Graves of St Peter’s Church Woolton

St Peter’s Church Woolton,  Liverpool is visited by scores of Beatles fans every day to see the grave of Eleanor Rigby. It is also the final resting place of former Liverpool FC manager Bob Paisley, the only British boss to win three European Cups. In addition to these two notable interments, there are many more worth paying respects to as well.

St Peters Church WooltonThe original St Peter’s Church was built in 1826 using sandstone from a local quarry. It sat 200 but by the 1880s it was far too small for the growing Woolton population. The new 500 capacity church was opened in October 1887 and its ninety feet tower is the highest point in Liverpool.

The grave that most people come to see is that of Eleanor Rigby, who died in 1939 at the age of 44 in the same house in which she was born in nearby Vale Road. Eleanor was a hospital worker and the granddaughter of a local stonemason. When asked in 1984 if the gravestone was an inspiration for the Beatles song of the same name, Paul McCartney responded that it wasn’t, but as he had cut through the cemetery many times with John Lennon it may well have been in his subconscious.

Bob Paisley’s grave is a very humble one, containing the inscription ‘He remained an ordinary man amid extraordinary achievements’. Paisley died of Alzheimer’s Disease in 1996 and buried alongside him is his devoted wife Jessie, who passed away in 2012. Paisley’s son Graham is the present verger of the church.

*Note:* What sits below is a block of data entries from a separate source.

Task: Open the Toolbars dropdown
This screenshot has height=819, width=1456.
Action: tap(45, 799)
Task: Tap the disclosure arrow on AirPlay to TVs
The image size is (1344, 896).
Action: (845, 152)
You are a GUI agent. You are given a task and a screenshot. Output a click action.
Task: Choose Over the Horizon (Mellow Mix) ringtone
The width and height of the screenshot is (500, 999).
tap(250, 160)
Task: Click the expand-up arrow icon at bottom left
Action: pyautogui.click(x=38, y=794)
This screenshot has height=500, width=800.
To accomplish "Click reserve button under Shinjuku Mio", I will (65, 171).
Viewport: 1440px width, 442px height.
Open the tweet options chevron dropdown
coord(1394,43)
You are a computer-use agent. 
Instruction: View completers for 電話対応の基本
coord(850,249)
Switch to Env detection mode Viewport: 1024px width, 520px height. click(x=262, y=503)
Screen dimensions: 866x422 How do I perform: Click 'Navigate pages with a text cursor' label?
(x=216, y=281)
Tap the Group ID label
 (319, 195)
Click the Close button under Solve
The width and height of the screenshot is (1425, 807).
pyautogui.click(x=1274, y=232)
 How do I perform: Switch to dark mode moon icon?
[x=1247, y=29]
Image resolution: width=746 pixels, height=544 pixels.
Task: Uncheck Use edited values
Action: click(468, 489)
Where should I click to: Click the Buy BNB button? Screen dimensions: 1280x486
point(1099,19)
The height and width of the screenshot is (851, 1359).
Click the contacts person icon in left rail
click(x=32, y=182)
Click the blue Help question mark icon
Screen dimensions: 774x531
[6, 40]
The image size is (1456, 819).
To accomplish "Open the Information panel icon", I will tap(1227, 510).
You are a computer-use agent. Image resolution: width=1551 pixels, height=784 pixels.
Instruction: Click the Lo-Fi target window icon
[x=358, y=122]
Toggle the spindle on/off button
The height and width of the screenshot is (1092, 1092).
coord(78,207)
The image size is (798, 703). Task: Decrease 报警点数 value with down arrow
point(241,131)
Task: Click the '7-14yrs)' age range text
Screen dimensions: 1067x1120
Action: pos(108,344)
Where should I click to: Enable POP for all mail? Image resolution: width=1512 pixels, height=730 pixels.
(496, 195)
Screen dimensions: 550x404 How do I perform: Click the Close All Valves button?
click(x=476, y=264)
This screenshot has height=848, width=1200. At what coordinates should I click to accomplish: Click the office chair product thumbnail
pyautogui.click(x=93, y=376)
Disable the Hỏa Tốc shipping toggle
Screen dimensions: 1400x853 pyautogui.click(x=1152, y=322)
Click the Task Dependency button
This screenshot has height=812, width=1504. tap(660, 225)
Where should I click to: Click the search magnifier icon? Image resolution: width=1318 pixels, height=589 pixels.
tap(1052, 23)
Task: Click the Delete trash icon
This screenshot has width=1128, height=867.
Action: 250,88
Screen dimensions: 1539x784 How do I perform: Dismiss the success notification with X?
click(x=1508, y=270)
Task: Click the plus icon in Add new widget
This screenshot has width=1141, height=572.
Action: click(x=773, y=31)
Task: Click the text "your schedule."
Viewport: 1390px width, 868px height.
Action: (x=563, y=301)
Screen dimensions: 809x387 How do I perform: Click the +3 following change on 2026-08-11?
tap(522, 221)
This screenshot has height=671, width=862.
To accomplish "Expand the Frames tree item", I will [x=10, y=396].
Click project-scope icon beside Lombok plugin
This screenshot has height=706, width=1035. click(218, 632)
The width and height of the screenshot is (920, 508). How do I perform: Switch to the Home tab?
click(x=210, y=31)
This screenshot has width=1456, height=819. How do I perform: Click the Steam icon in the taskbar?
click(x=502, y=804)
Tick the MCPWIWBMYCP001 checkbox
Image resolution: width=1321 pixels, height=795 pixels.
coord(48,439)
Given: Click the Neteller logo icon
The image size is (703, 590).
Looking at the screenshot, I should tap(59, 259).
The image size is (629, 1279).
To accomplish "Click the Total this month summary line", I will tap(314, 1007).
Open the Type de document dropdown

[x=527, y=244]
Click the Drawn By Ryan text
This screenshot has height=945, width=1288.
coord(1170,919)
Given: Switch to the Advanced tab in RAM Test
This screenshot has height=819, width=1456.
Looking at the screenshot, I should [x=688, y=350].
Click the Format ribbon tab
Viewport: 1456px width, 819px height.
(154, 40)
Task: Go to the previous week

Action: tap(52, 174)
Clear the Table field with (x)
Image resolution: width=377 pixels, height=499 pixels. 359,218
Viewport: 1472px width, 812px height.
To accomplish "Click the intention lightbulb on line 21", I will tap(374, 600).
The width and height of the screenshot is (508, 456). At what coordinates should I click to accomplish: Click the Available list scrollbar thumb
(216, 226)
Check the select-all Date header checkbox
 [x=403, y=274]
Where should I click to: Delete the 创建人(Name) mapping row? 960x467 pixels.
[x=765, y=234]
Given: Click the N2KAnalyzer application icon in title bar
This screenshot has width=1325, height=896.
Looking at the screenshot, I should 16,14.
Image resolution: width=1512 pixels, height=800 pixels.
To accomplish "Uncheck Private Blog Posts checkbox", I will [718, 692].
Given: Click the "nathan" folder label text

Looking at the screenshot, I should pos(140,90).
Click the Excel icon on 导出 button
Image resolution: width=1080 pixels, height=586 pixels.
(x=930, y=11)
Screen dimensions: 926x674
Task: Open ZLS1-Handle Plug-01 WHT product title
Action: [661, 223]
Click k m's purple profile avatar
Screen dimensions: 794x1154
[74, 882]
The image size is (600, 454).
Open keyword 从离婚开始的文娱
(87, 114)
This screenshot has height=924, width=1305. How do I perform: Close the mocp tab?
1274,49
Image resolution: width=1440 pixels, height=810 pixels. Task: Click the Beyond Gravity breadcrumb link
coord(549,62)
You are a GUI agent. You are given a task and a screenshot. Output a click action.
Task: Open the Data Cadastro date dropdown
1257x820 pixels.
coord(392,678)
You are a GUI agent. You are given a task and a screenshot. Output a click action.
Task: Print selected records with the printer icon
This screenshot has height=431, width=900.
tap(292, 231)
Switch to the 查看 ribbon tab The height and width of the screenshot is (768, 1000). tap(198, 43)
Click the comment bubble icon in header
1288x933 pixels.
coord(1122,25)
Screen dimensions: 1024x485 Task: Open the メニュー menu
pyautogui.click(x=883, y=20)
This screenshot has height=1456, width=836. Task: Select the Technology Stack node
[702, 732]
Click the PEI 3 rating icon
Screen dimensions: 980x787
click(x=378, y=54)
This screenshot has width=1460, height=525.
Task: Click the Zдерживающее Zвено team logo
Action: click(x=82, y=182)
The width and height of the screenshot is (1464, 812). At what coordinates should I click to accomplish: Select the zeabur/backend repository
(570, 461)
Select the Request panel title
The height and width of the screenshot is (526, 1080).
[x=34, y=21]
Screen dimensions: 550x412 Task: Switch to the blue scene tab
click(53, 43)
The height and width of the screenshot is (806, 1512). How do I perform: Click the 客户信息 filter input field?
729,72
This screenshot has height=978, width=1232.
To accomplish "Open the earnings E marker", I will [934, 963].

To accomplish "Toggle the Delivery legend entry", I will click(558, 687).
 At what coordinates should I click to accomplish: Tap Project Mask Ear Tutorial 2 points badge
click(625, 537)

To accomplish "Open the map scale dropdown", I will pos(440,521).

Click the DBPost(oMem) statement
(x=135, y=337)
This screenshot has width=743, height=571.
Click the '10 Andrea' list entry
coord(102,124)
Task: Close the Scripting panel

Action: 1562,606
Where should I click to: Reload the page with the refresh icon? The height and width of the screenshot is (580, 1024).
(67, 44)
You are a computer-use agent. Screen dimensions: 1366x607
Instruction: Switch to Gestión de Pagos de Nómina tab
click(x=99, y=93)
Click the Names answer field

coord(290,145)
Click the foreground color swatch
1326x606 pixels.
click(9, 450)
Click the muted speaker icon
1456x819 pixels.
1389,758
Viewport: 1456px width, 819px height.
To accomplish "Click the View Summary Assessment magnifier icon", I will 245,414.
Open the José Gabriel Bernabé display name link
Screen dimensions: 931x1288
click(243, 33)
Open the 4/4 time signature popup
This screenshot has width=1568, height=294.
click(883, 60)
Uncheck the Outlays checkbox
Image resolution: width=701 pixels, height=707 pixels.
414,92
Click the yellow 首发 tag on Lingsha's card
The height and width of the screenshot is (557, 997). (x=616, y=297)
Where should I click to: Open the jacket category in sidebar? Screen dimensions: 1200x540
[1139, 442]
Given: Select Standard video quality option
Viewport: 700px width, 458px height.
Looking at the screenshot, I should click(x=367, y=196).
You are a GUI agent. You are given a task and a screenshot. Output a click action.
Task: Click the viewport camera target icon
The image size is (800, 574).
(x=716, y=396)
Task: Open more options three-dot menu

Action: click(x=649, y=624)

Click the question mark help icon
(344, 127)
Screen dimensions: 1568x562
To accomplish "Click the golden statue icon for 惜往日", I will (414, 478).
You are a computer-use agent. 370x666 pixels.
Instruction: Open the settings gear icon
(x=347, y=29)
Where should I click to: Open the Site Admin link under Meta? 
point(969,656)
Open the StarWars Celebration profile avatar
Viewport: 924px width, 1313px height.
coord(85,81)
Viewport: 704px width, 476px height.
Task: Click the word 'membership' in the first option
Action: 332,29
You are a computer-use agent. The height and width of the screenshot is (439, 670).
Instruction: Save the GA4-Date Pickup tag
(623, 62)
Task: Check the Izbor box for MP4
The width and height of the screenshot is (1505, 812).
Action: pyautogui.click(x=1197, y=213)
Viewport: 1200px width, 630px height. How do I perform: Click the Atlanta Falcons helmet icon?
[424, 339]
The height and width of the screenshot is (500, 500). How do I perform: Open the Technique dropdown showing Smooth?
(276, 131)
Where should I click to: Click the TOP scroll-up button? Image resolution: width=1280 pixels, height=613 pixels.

In the far left corner of the older section of the churchyard is the grave of a hero from the Crimean War. William Sewell suffered a serious head wound during the Charge of the Light Brigade at the Battle of Balaclava in 1854 and was medically discharged from the army aged just 23. He took a job as a coachman for the Earle family and remained with them for forty years, working for them at Spekelands in Edge Hill and then Allerton Hall. Sewell, who was living in Rose Lane when he died in 1910, is buried in the grave alongside his wife two of his three children.

Members of Sewell’s employers, the Earle family are buried in St Peters Church Woolton too. Sir Hardman Earle, who died aged 84 in 1877, was a director of the London & North Western Railway Company and Justice of the Peace. His eldest son Sir Thomas Earle was Mayor of Liverpool in 1853. He died in 1900 at the age of 77 and was also buried in the churchyard. The Earle family seat, Allerton Hall, is now a pub and restaurant.